Major Electronics Manfacturers Ignoring Their Role in DRC Conflict Mineral Mining
Photo credit Mark Craemer
Recently we showed you images of one of the largest conflict mineral mines in the Democratic Republic of the Congo. Photographer Mark Craemer showed us what it is like to work in such a place, and gave insight into the awful workings of conflict mineral mines, the product of which goes into our electronics. Some major manufacturers, however, would rather not see these scenes. A new report by Global Witness calls out companies by name who are part of the trade through their knowing or unknowing purchases of the minerals. The Huffington Post points us to the report, saying:
The illegal mining and horrific human rights abuses against civilians - including the use of child soldiers and sexual violence as a weapon of war - have previously prompted a UN Expert Panel review that resulted in a large number of companies reforming their activities or leaving the country. Yet the new Global Witness report is clear: "no effective action has been taken to stop this murderous trade." Global Witness states that it is not calling for a complete trade embargo or targeting artisanal mining per se, but is focusing on stopping the mining intertwined with conflict and abuse.Cassiterite and coltan are two of the conflict minerals mined in places such as the Bisie mine shown here by Mark Craemer, and used in everything from laptops to Mp3 players. The report's authors wrote to 200 companies that are involved in the trade somehow, and "found that most had no controls in place to stop ‘conflict minerals' entering their supply chain."

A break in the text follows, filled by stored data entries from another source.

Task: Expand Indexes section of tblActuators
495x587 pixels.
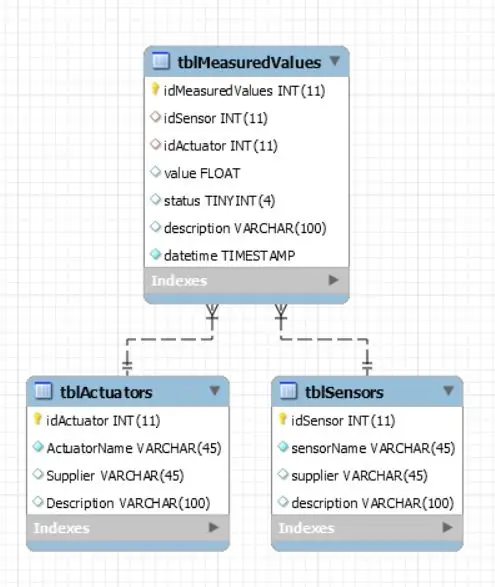Action: point(213,527)
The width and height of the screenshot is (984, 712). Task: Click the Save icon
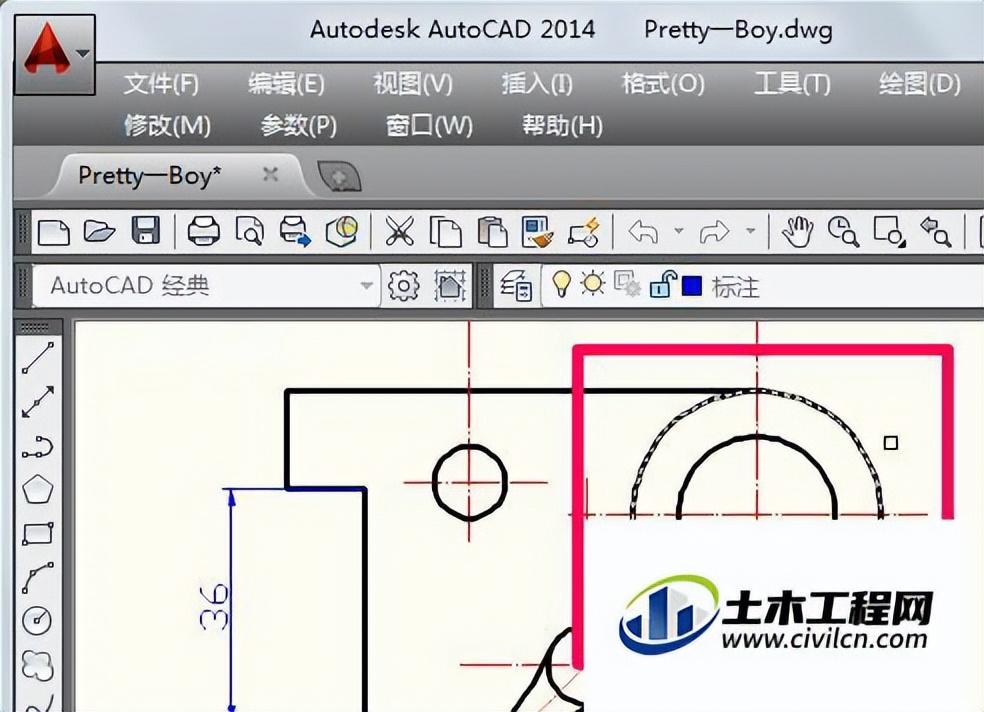145,230
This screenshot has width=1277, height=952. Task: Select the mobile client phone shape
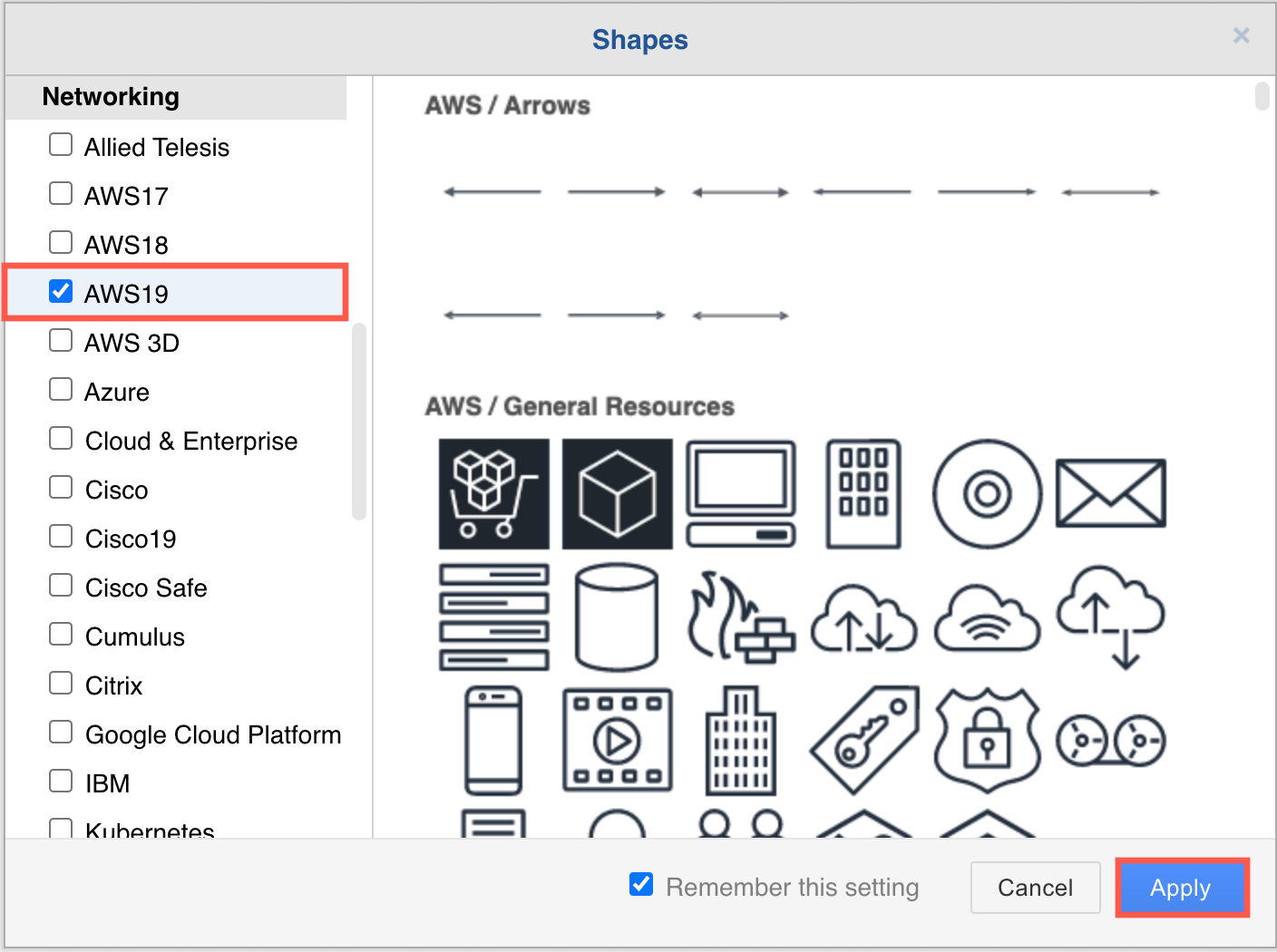coord(493,740)
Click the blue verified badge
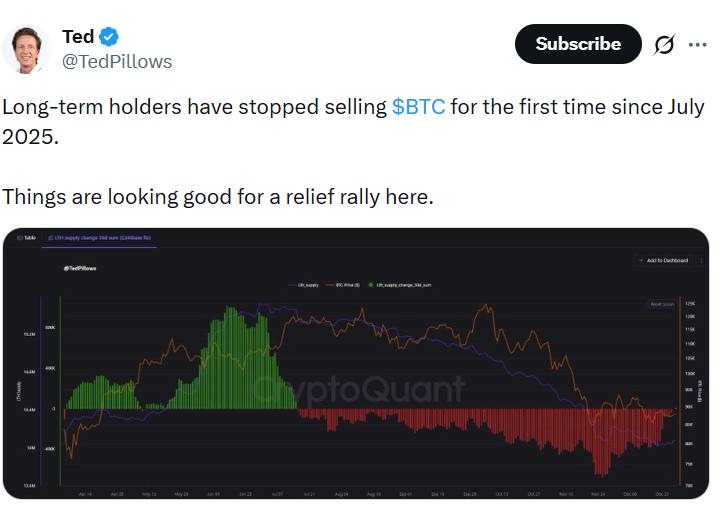Image resolution: width=722 pixels, height=508 pixels. pos(110,37)
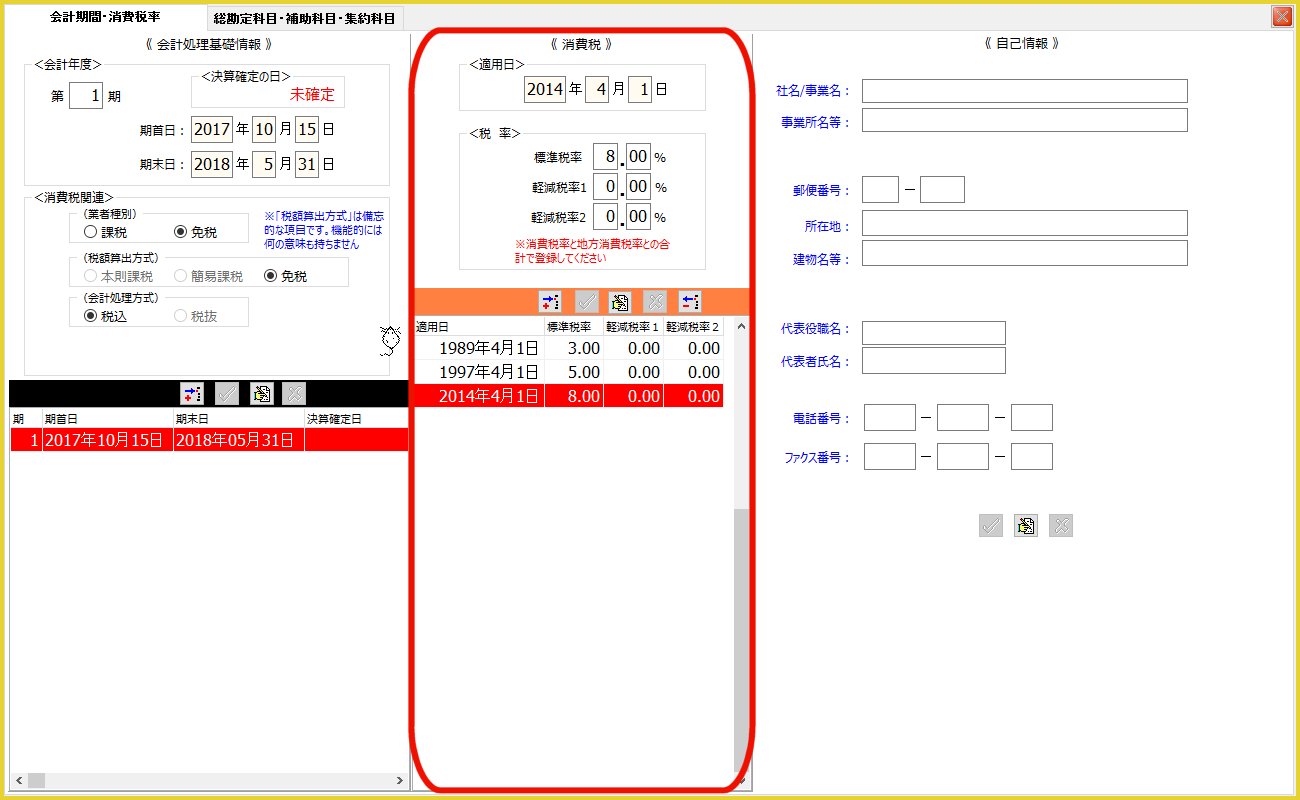Click the edit icon under the fax number fields
Image resolution: width=1300 pixels, height=800 pixels.
(1025, 526)
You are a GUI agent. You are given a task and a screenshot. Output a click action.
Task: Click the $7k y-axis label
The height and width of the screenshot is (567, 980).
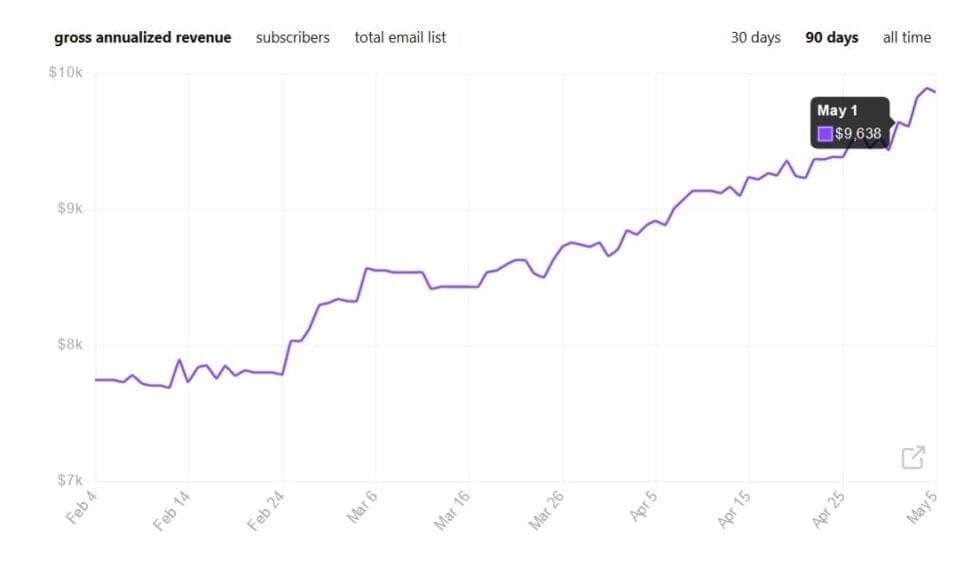click(70, 481)
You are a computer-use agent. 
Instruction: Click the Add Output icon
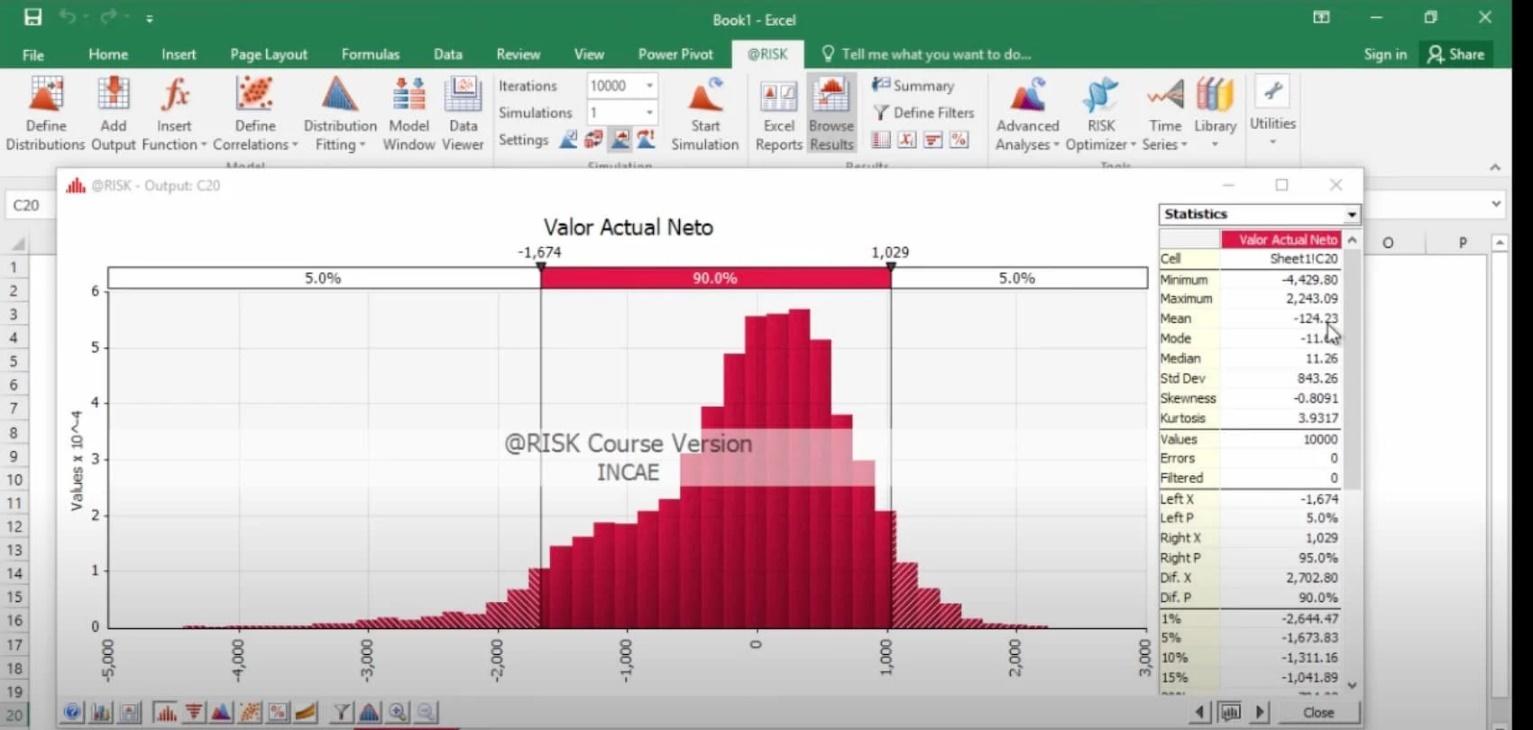tap(113, 113)
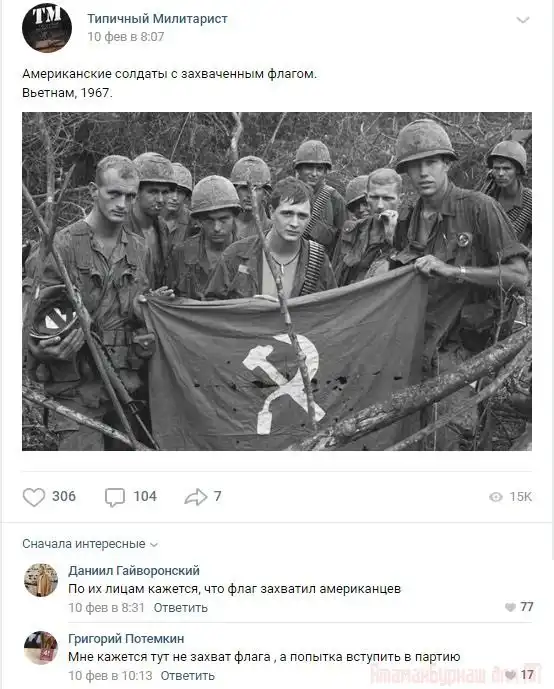Open Григорий Потемкин's name link
This screenshot has height=689, width=554.
(126, 638)
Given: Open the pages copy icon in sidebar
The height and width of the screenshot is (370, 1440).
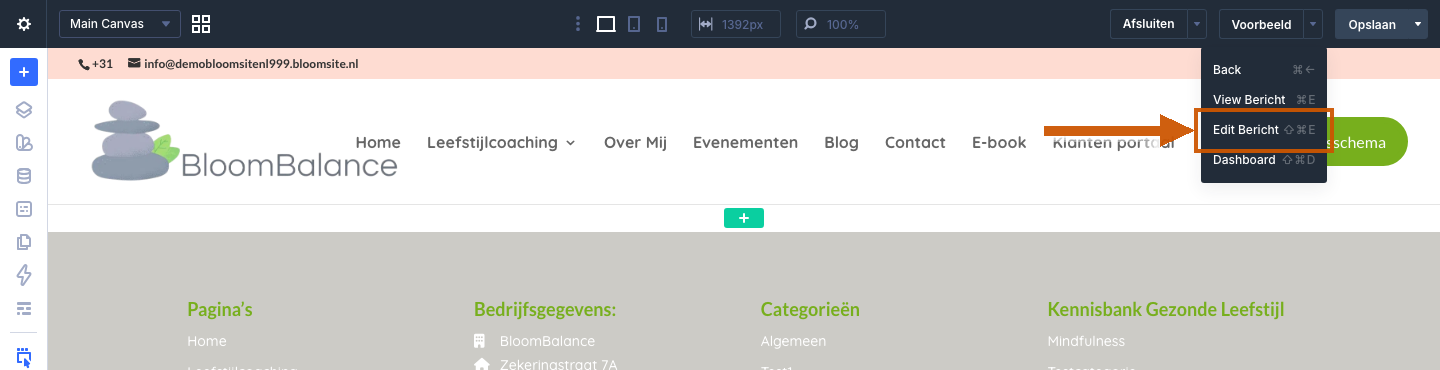Looking at the screenshot, I should click(24, 242).
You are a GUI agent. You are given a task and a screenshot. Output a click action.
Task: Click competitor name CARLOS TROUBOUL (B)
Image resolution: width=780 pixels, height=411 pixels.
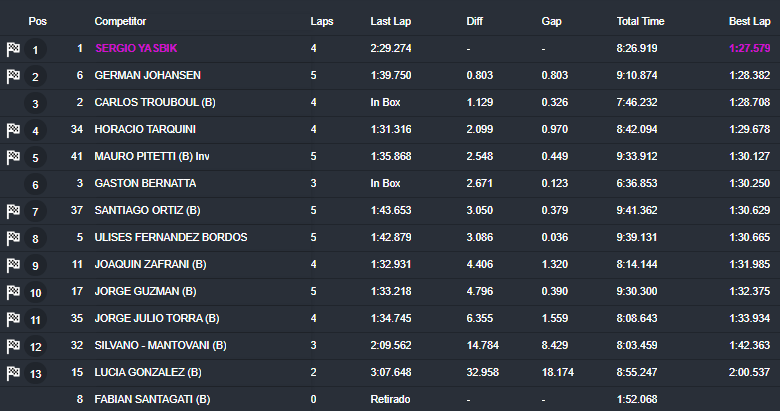[155, 102]
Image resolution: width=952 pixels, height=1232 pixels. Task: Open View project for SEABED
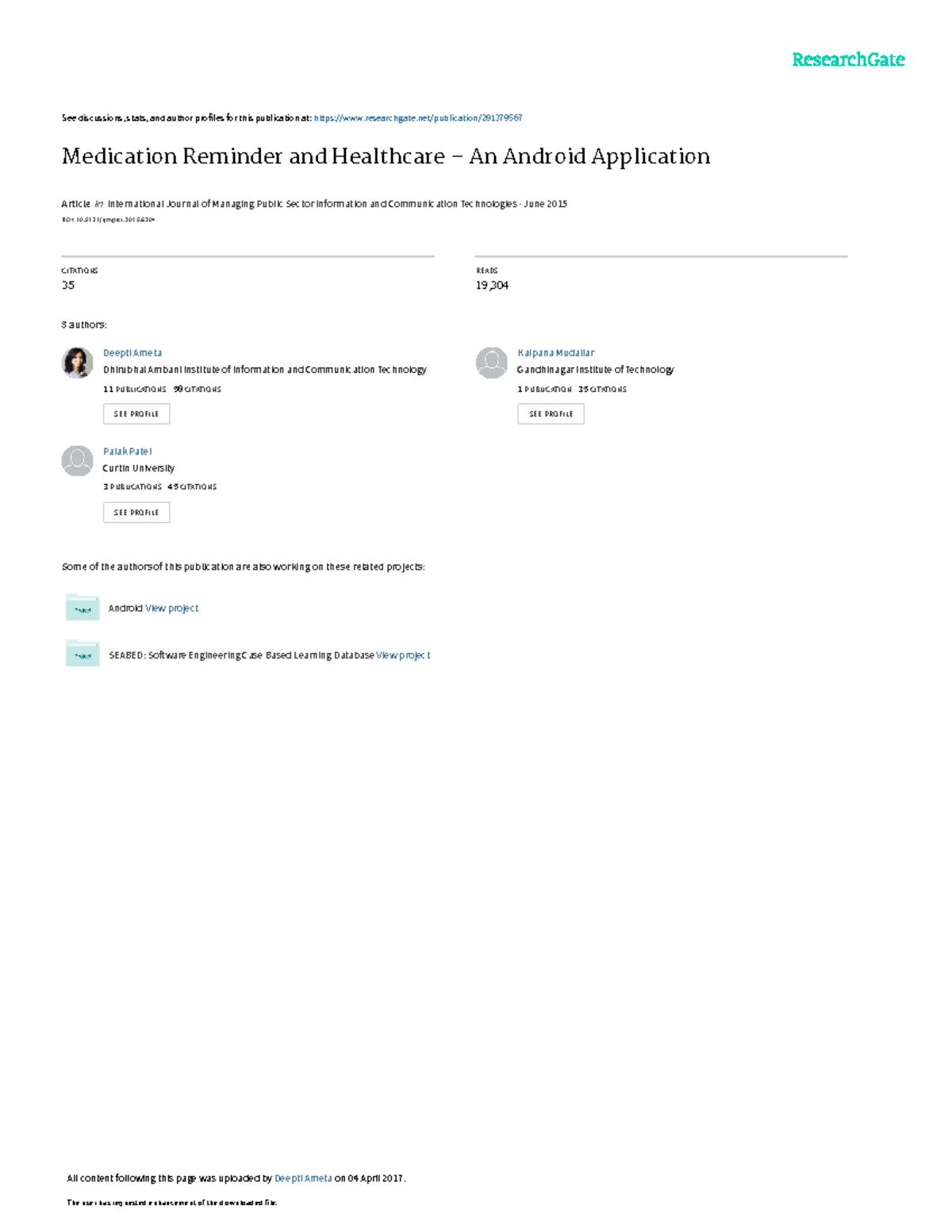[402, 654]
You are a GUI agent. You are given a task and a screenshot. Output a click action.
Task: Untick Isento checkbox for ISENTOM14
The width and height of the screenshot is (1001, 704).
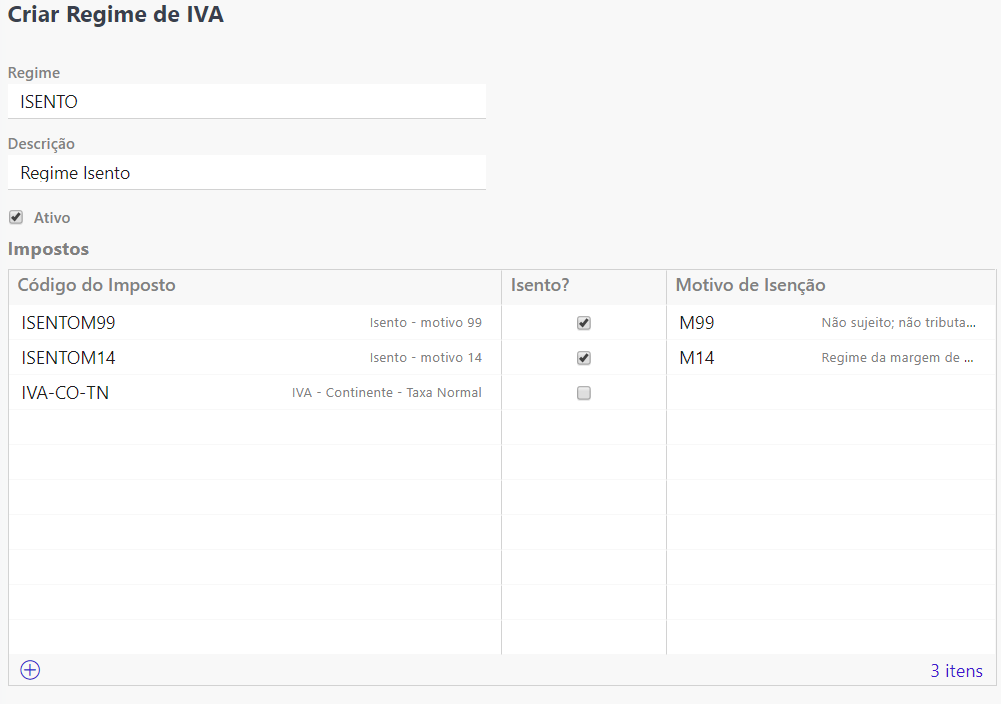(x=584, y=358)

The report states most of the companies were "disappointingly evasive" about their policies and practices. For example, HP stated that it focuses on its first tier suppliers, and relies on the first tier suppliers to hold second tier suppliers to proper regulations - but that clearly means they aren't working to ensure their entire supply chain has nothing to do with conflict minerals. Nokia, as we've heard from them before, takes a stronger stance about making sure its supply chain is conflict mineral-free. Motorola, Dell and Apple, like the majority of the electronics companies responding, deferred most responsibility to those within their supply chain.
Patrick Alley, Director of Global Witness, states, "It is not good enough for companies to say they buy only from licensed exporters, when they know full well that their middlemen buy from armed groups."
While a small percentage of the supply of coltan comes from the DRC, it is important to ensure that none of our electronics are made of materials that come from conflict zones. The kind of human rights abuses and environmental abuses that occur because of mineral mining further underscores our need to move to recycled materials as the raw materials for new goods.
As Eve Ensler pointed out at D7, we need to be diligent about having conflict free electronics. Holding manufacturer's feet to the flame and requiring them to be equally diligent about where their raw materials are coming from - as Global Witness is doing through this report - is key.